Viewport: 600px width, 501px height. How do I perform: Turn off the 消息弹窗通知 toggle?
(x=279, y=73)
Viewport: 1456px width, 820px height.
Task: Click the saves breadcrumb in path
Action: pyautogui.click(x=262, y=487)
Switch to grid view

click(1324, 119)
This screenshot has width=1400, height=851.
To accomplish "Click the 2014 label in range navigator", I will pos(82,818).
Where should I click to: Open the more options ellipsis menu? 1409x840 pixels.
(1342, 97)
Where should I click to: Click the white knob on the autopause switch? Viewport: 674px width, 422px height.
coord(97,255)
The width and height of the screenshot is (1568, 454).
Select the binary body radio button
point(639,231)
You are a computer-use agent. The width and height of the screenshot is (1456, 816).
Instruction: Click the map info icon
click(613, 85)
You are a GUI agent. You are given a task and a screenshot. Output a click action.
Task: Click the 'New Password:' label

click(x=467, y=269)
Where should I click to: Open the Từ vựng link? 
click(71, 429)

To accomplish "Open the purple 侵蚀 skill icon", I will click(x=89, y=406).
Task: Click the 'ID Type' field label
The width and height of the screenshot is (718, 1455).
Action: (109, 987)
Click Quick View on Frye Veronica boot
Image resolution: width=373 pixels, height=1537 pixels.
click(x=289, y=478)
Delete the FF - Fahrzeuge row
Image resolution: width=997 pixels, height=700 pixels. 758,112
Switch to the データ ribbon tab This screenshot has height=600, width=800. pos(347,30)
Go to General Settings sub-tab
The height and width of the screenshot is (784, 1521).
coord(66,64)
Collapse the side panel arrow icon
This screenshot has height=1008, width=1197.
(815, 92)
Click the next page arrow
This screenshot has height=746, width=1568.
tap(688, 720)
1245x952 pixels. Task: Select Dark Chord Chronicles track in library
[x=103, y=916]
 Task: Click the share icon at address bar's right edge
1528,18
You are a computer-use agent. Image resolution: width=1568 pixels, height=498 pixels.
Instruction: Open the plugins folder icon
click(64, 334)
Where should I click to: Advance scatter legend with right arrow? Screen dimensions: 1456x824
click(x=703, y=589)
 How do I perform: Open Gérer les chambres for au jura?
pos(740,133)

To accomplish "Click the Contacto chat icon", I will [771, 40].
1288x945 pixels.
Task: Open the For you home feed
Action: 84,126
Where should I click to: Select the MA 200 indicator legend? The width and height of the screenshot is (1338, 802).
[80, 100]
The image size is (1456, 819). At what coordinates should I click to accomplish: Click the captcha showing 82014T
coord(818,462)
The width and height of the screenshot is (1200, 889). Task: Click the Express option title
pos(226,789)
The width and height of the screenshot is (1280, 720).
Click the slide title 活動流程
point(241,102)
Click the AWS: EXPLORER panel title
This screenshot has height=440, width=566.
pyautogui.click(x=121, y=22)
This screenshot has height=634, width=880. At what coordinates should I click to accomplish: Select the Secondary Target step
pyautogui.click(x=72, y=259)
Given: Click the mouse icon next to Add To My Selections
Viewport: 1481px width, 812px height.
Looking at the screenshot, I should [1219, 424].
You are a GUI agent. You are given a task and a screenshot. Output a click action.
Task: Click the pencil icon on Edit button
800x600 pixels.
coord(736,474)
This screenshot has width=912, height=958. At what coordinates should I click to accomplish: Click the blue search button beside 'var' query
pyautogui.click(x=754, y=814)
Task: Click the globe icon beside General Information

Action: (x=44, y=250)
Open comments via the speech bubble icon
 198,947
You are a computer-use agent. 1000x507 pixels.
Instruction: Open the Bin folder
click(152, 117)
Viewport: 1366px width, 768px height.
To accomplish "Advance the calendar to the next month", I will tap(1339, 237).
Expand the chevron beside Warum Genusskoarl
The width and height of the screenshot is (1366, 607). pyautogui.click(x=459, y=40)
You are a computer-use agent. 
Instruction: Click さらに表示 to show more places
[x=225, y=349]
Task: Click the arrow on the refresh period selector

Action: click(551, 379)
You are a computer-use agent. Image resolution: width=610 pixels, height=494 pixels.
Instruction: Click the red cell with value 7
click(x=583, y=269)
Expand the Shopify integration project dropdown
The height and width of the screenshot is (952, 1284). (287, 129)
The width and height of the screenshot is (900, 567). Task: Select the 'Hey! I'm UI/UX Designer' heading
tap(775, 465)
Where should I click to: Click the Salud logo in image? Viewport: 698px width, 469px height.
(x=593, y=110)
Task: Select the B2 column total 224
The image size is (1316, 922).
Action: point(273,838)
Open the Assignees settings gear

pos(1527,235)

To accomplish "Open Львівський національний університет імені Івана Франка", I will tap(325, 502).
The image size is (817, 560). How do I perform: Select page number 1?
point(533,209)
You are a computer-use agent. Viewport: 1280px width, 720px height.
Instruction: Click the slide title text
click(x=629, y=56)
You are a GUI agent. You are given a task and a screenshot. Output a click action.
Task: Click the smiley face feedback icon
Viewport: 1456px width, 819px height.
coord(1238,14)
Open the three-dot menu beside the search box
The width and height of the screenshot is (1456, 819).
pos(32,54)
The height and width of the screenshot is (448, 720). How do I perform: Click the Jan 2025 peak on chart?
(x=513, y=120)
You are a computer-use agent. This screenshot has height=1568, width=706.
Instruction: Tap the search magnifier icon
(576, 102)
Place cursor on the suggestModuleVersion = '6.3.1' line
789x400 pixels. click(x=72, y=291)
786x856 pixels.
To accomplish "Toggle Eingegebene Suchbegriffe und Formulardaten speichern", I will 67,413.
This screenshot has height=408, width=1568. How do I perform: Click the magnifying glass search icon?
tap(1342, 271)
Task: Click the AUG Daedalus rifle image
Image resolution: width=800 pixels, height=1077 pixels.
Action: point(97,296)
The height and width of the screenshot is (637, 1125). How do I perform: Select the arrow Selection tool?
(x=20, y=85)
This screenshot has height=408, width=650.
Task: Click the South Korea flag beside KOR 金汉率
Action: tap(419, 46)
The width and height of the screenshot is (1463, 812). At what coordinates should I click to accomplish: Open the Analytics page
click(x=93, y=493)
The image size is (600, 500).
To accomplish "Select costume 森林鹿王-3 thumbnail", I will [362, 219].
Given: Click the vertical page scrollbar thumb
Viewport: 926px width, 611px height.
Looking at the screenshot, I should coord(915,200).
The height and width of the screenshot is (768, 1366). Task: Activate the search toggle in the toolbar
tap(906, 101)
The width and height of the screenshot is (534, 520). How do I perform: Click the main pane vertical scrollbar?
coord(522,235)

TASK DETAILS: Render everything from the line containing "The height and width of the screenshot is (768, 1366)." down to the end of the items as a JSON list of strings, one string per line, omitting blank lines.

REPLY:
[
  "The height and width of the screenshot is (768, 1366). Task: Activate the search toggle in the toolbar",
  "tap(906, 101)",
  "The width and height of the screenshot is (534, 520). How do I perform: Click the main pane vertical scrollbar?",
  "coord(522,235)"
]